Three smooth stones A, B, C are initially at rest, in contact with each other on the smooth surface of a frozen lake. The masses of stones are A = 800g B = 600g and C = 250g and the coefficient of sliding friction between the stones and the ice is 0.0250. An explosion between the stones causes them to fly apart across the surface of the ice. Stone A flies off due North
with an initial speed 2.40 ms^-1. Stone B flies off due east with an initial speed of 3.60 ms^-1.
Q1 Calculate the speed and direction of motion of stone C
immediately after the explosion.
I got v = 11.56 ms^-1 and direction = 41.67 degrees.
I reckon that is south west? Any ideas.
Q2 If 10 per cent of the total energy of the explosion was converted to kinetic energy of the stones, what was the total energy released in the explosion
Q3 Show all the forces acting on stone A when sliding on
the ice after the explosion. How far does it travel before it
comes to rest. g = 9.81ms^-2
2007-03-26 00:58:29 · 1 answers · asked by TJ 2 in Science & Mathematics ➔ Physics
You're right with your answers to the first part. The angle is + 41.7 degrees which is in the bottom left quadrant.
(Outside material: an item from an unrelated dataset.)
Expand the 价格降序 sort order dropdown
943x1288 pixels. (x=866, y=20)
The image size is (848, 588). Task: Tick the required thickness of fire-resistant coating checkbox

The stones energy can be calculated from KE = 0.5*m*v^2 for each stone and simply added to give 22.9 J. This is 10% of the explosion's energy, which meant it released a total energy of 229 J.
The only force acting on A is that due to friction f=uN
Hence ma = uN = umg
a = ug = (0.025)*(9.8) = 0.245
This is acting to slow the stone down from a starting speed of u = 2.4 m/s
v^2 = u^2 + 2as
0 = 2.4^2 -2*0.245*s
s = 11.76 m
2007-03-26 01:40:33 · answer #1 · answered by dudara 4 · 0⤊ 0⤋